Uma mesa em Veneza
Uma mesa em Veneza
Por: Rafanaele Damasceno
Prólogo

Após tantas pesquisas cuidadosas, já não era novidade para Giulia que ao chegar na charmosa Itália era como estar em algumas fotografias dos livros. Tampouco pôde surpreender-se ao ficar sem fôlego quando chegou em Veneza.

A cidade mais romântica” seu marido Robert disse com um suspiro romanesco, e ainda que pudesse ouvi-lo, Giulia ocupava-se enchendo seus olhos cor de mel de uma beleza tão estúpida como aquela. “Existem mais turistas aqui do que moradores”, Robert continuava a dizer coisas das quais Giulia sabia.

Mesmo após cinco anos de casamento e ele continuava a fazê-lo, dizer coisas que Giulia já sabia, como quando ela estava em dúvida se compraria um livro e ele se dispôs a dizer o que a crítica havia escrito a respeito dele.
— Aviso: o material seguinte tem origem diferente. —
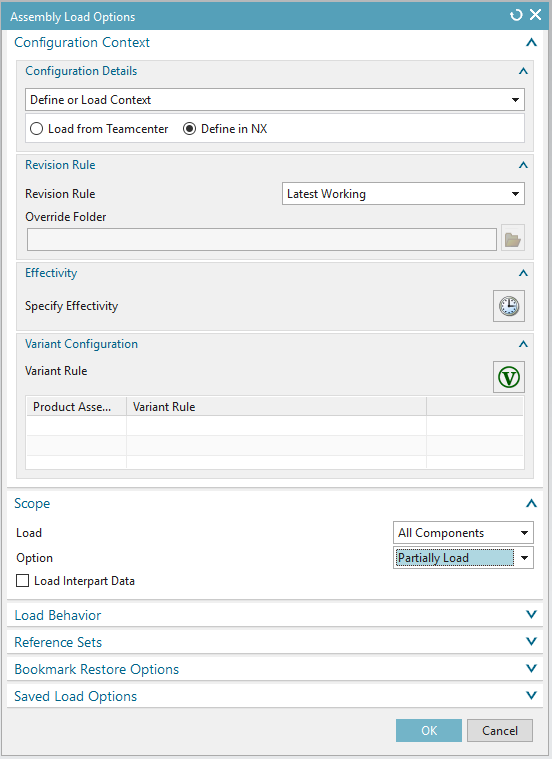The height and width of the screenshot is (759, 552).
Task: Collapse the Configuration Context section
Action: tap(531, 43)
Ela daria tudo para tê-las pelo resto de sua vida invés de ter de aprender a lidar com sua vida sem elas novamente. 

Ela tomou seu fôlego de volta e ao chegarem na casa que haviam alugado, sentiu um aconchego íntimo. Como poderia ela ir do caos que costumava ser sua vida a um estado proporcional a paz de espírito? Como poderia o mundo ser tão grande a ponto de oferecê-la ambas as coisas através de lugares tão distintos?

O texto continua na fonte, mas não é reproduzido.